Carter was not misquoted. But he was certainly misunderstood, as his thoughts in the wide-ranging interview were reduced in the popular imagination to utterances about “lust” and “adultery.”

Carter spent five-plus hours with Playboy across several months - “more time with you than with Time, Newsweek and all the others combined,” the nominee told Scheer. Scheer called it a “sensible statement,” reflecting Carter’s Baptist tradition: “He was saying, look, I’m not going to be some fanatic. … I’m not this perfect guy.”

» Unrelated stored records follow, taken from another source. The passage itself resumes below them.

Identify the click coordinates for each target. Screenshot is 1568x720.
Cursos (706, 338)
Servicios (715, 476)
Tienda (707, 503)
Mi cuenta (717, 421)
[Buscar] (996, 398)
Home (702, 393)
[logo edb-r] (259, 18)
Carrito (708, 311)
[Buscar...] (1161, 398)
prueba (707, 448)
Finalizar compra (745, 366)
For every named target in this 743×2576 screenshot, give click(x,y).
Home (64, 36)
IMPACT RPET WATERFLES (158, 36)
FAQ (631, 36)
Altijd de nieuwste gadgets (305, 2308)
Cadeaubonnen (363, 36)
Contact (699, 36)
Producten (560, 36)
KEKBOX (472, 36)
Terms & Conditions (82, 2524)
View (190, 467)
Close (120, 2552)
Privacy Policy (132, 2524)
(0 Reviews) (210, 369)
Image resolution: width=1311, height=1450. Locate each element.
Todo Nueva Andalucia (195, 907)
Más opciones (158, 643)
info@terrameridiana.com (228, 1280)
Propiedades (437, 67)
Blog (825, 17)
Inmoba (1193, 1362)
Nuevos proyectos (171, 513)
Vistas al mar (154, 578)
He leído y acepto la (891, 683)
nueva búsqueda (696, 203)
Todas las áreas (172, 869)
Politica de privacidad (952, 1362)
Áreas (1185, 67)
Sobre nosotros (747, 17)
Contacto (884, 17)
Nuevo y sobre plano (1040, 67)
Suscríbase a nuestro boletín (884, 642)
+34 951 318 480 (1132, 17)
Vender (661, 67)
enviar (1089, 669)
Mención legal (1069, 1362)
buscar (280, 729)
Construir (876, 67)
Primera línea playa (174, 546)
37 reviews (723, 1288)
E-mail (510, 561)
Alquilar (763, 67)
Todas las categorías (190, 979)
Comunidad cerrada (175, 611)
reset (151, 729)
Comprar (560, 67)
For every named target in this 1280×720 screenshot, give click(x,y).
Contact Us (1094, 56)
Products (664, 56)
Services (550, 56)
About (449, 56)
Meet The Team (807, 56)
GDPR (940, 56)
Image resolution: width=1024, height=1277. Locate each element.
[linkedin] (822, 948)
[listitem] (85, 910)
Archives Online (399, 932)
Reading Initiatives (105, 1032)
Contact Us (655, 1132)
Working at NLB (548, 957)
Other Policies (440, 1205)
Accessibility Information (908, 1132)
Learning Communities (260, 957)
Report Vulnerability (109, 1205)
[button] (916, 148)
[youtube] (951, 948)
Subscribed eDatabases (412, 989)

Headline writers, satirists and late-night television pounced anyway, labeling it Carter’s “lust in my heart” interview. “Saturday Night Live,” then a fledgling NBC sketch comedy show, had a field day. One political cartoonist depicted Carter lusting after the Statue of Liberty. Carter initially told reporters he was taken out of context. Scheer “ran back to the plane to get the tapes,” and effectively caught the nominee violating his pledge never to make a “misleading statement.”When his commentary on adultery ballooned, Carter insisted the exchange had been off-the-record, throwaway banter as Scheer and Golson prepared to leave.The way the story morphed “ended up making Carter seem like a creep,” Roessner said.

Roessner, the daughter of a Protestant pastor, said Carter’s Playboy comments were clumsy, “but if anyone should have understood the context … it should have been the ministers.”